# INFORMATION PROVIDED
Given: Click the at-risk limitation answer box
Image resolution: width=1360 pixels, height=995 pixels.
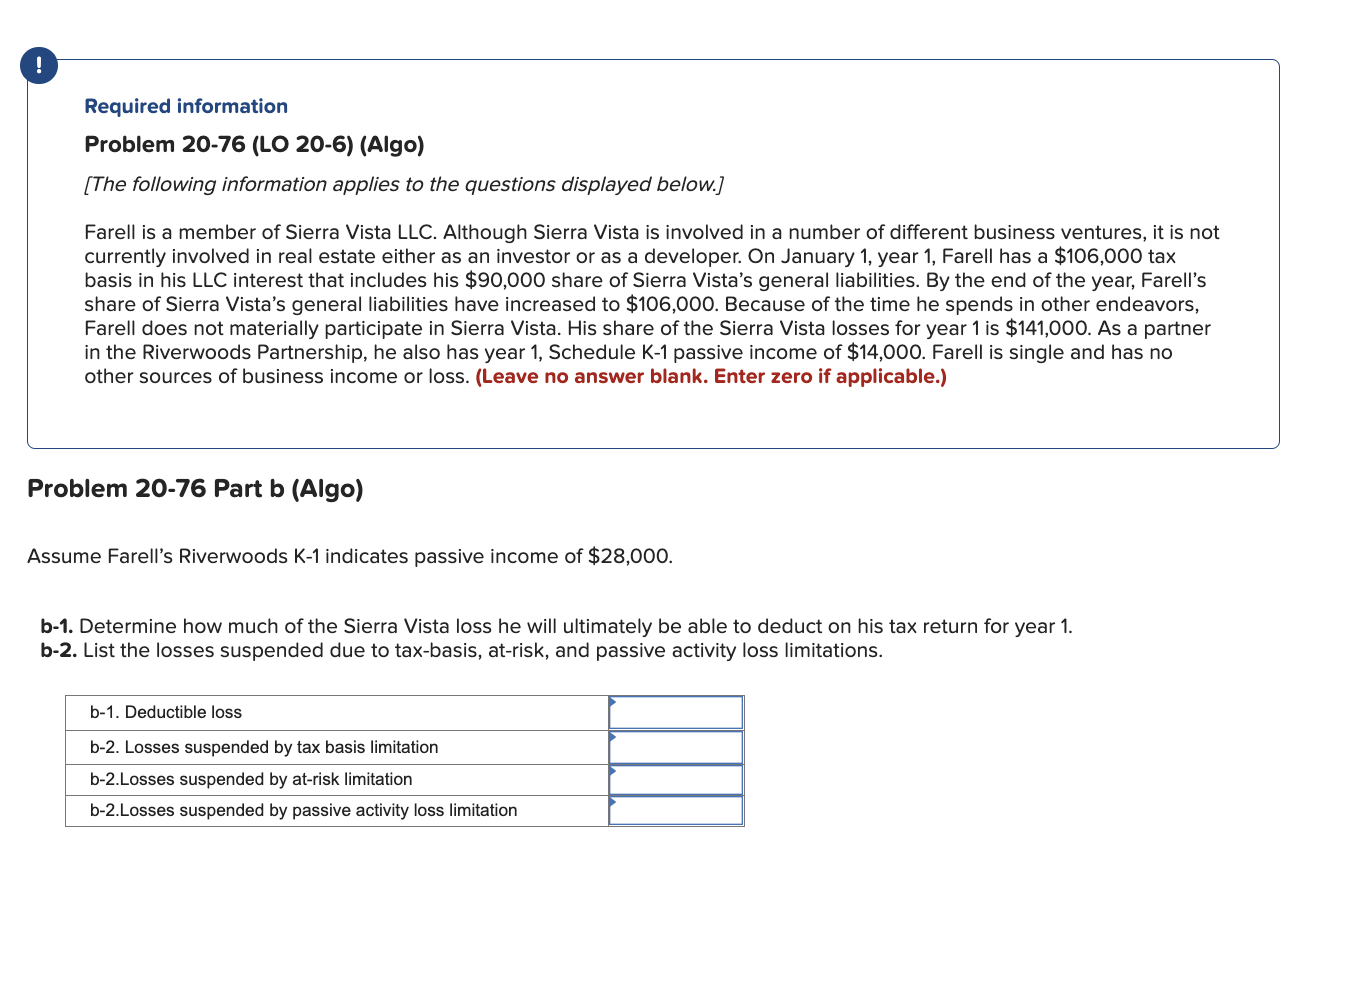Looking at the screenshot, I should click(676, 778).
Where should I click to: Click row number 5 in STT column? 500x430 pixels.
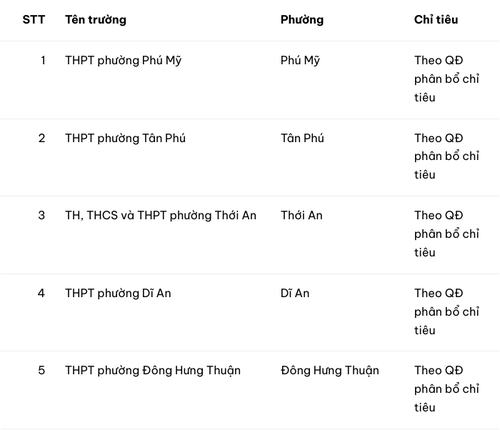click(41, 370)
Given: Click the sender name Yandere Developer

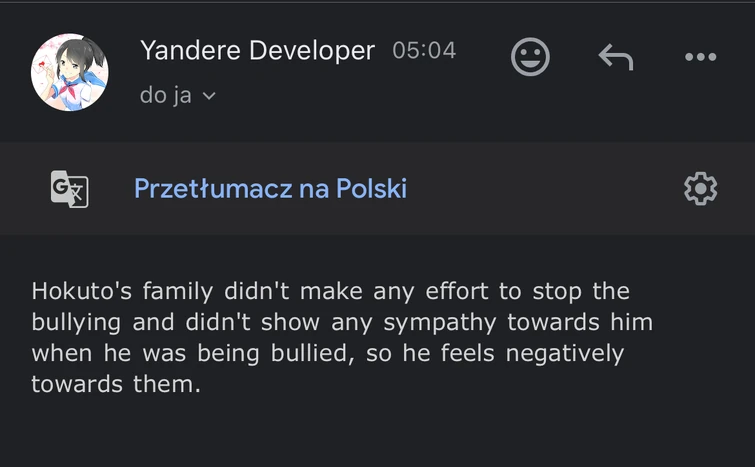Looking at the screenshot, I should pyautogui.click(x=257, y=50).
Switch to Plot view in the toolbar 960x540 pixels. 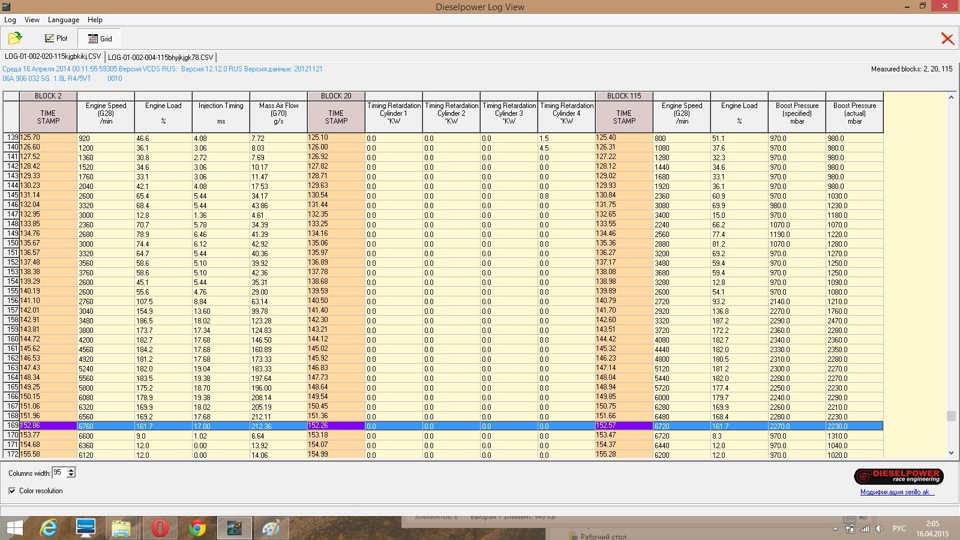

# TRY IT
Would you copy out all the data exactly, without the images?

# EXERCISE OUTPUT
Given: Click the at-risk limitation answer box
Image resolution: width=1360 pixels, height=995 pixels.
Looking at the screenshot, I should click(676, 778).
Where should I click to: Click row number 5 in STT column? 500x430 pixels.
click(41, 370)
Given: Click the sender name Yandere Developer

Looking at the screenshot, I should pyautogui.click(x=257, y=50).
Switch to Plot view in the toolbar 960x540 pixels. 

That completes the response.